Exercise 20: Execution at first sight

Finally, I suggest you play the following work at first sight on the piano.

To do it, I recommend starting with a musical analysis, indicating the rhythmic, melodic, and morphological elements it exhibits. Then I propose to perform a mental execution with the help of the metronome. If you consider it necessary, you can address the rhythmic, melodic, and fingering elements separately in this mental preparation. Once prepared, I recommend making two video recordings of this exercise (one with the right hand and one with the left hand). The goal is to perform a correct and accurate execution from the first reading. If necessary, repeat the exercise. Finally, I invite you to compose and play new sight reading exercises using the elements worked on in this lesson.

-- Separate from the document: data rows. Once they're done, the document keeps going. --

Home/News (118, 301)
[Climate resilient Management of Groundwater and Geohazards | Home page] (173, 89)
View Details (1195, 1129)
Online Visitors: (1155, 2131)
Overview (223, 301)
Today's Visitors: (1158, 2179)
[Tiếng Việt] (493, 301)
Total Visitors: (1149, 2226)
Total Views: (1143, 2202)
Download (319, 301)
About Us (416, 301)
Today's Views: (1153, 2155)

Guidelines for self-correction:

Exercise 1

Analyze the recordings taking into account the following guidelines:

  1. Correct execution of the notes.

  2. Rhythmic precision.

  3. Proper use of fingering

Exercise 2

Analyze the recording taking into account the following guidelines:

  1. Correct execution of notes and rhythmic adjustment.

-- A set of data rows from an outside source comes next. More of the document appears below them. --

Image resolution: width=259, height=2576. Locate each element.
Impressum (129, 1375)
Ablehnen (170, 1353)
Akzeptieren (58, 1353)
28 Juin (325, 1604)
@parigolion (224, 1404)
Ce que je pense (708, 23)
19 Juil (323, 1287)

  2. Proper enunciation of the notes.

  3. Accuracy in intonation.

In the execution with the count of the beats of the bar, keep in mind:

  1. The correct execution of the notes.

  2. The proper enunciation of the beats of the measure.

  3. Rhythmic precision.

Exercise 3

Analyze the recording taking into account the following guidelines

  • Memory execution.

  • Correction in the indications of the score.

  • Rhythmic precision.

Exercise 4

Verify the correct recognition, enunciation, and execution of notes and octaves.


Exercise 5

Compare the written scales with the following resolution of the exercise:

  • C-F-B-E-A-D-G-C

  • C-G-D-A-E-B-F-C

  • D-G-C-F-B-E-A-D

  • D-A-E-B-F-C-G-D

  • E-A-D-G-C-F-B-E

  • E-B-F-C-G-D-A-E

  • F-B-E-A-D-G-C-F

  • F-C-G-D-A-E-B-F

  • G-C-F-B-E-A-D-G

  • G-D-A-E-B-F-C-G

  • A-D-G-C-F-B-E-A

  • A-E-B-F-C-G-D-A

  • B-E-A-D-G-C-F-B

  • B-F-C-G-D-A-E-B

Exercise 6

When exercising with the cards, verify the correct construction of the requested intervals on the requested notes in an ascending and descending direction, and their corresponding inversions.


Exercise 7

Compare the variations written with the graph below.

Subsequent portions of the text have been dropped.